Dallas Green, under the simplified moniker City and Colour, is one of Canada's most lauded singer-songwriters. In the Juno Awards last year – Canada's equivalent of the Grammys – he won best songwriter. He previously won the award in 2009.
Green, 33, is in good company. Fellow Canadians to win in recent years include Arcade Fire, Feist, Sarah McLachlan and, this year, Leonard Cohen. Coincidentally, Green makes his Wellington debut the same night Cohen performs across town.
Accolades for Cohen's songwriting would surprise no one, but Green's recent achievements would have surprised many who first encountered him in the band Alexisonfire over a decade ago.
Formed in St Catharines, Ontario, near the United States border, Alexisonfire was a "post-hardcore" act. The genre has its roots in punk and '80s bands including Fugazi. The guiding principle was fast and loud. Thoughtful songwriting? Not so much. Green is well aware of the contrasts between Alexisonfire, which in recent years he juggled with City and Colour.
"Musically it's completely different," he says. "But mentally I approach songwriting for both bands in the same way. I always wanted to be the best I could with song – and to make myself happy first. Hopefully, that translates to the listener enjoying it as well.
"I think I'm an open-minded music listener. I listen to different kinds of music. In turn, if you are a songwriter as well, you are going to have interest in writing different styles of music and come up with different ideas.
"I like to refer to myself as 'a child of reference'. I grew up in an age where I had so many different styles of music to listen to and to take from. I didn't have to invent rock'n'roll in order to get into it. It was already there. The blues was already there. Hardcore was already there. Punk rock was there.
"I got to listen to everything and took what I liked."
What Green hasn't liked is what he sees in some music today: over-produced and over-processed. On his most recent album, last year's The Hurry and the Harm, he was conscious to avoid an over-produced sound. "For me, I want to sound as much like a human being on my records because I just so happen to be one," he says.
"I appreciate that it's not for everybody and I appreciate that certain styles of music deserve [a different] treatment. But for the songs that I'm writing and the style of music that I'm playing at the moment, it sounds best when it's as natural as possible.
"I want to sound like me singing so that when I sing live I can not only re-create it but I can hopefully out-do myself as opposed to digitally correcting myself and having no chance of ever sounding like that live. You see some people now and you have no idea if they are actually singing."
Few Kiwis would have heard of St Catharines, which has a similar population to Wellington's. Fewer would be aware of its music scene. Green says that being very close to big cities such as Boston and Toronto meant acts would come to town or play close by.
"I grew up seeing a lot of live music. It was kind of growing up on both sides of the border in a way. It's not a big city but big enough that there was a burgeoning music scene when I was a teenager and I got to see a lot of local bands.

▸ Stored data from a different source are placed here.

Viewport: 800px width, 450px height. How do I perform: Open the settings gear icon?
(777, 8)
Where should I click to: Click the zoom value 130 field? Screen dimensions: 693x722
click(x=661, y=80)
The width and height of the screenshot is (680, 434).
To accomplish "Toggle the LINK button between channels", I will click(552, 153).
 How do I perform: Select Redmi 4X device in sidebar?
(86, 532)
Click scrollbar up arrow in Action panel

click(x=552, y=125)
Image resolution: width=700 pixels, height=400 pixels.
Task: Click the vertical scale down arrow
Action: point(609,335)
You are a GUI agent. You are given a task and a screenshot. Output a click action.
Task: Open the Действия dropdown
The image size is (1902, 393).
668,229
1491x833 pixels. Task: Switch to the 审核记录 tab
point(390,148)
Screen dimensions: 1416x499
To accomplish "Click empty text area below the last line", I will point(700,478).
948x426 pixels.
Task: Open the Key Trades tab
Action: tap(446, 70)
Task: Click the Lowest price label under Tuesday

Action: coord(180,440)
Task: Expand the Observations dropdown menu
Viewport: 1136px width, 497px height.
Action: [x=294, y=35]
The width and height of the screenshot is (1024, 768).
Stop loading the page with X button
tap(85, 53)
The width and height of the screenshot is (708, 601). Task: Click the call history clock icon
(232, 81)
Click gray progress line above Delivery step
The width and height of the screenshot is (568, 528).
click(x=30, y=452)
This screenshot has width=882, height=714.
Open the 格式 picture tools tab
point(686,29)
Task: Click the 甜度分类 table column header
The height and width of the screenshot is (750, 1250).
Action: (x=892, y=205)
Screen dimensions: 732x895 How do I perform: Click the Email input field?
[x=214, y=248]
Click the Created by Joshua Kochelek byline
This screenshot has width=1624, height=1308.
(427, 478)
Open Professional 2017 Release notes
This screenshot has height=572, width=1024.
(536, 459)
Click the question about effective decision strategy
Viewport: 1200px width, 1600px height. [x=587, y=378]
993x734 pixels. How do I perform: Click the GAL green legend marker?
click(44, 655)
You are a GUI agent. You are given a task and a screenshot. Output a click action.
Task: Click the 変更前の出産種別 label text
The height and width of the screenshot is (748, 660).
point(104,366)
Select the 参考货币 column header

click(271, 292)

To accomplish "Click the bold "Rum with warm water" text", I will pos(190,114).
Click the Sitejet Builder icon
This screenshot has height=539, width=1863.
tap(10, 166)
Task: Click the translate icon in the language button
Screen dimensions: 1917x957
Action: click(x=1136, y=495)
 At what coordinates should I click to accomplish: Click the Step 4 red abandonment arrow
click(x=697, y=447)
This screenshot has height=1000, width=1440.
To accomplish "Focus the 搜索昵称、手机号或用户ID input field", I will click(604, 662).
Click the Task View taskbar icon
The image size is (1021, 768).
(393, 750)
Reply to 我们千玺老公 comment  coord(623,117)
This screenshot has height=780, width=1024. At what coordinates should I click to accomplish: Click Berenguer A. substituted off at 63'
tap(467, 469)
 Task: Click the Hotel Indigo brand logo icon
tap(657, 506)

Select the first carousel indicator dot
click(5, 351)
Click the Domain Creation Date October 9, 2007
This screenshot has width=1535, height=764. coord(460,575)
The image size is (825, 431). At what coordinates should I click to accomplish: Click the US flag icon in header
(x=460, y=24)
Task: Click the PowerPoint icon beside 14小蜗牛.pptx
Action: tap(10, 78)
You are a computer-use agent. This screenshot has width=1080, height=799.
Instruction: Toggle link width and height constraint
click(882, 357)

"There was a platform for us to form a band and places for us to play. It was a good place. It had a small-town feel but close to big cities."
Green says Alexisonfire had no idea it would be popular. "We just wanted to go and play and have fun. If you had told us that we would have become as successful as we did we probably would have all socked you in the face. It didn't seem possible at the time."
In 2005 Alexisonfire won the Juno Award for new group. Green left the band last year after a farewell tour. One of the best songs on The Hurry and The Harm is Of Space and Time, which appears to allude to Green wanting to put the band behind him.
Peter Gabriel wrote his first hit Solsbury Hill after leaving Genesis and it's considered his swansong to his former band. So is Of Space and Time Green's Solsbury Hill?
"Absolutely," says Green.
"I started writing that song in the final days in the decision-making process that I was going to quit the band."
Green says he struggled to finish and record the song while in Alexisonfire and did so only after he publicly announced his departure. He now realises he could finish the song only once he said he was leaving.
Quite by accident, he saw his former band's first music video on television recently. "I thought when I saw myself singing 'I sound like a completely different person'. Yes, it was 10 years ago, but I like to get better. I think I've got better as a writer and as a singer and a guitar player.
"That should be the goal. You should be doing your best work as you move on."
City and Colour plays The Civic, Auckland December 16, St James Theatre, Wellington, on December 18.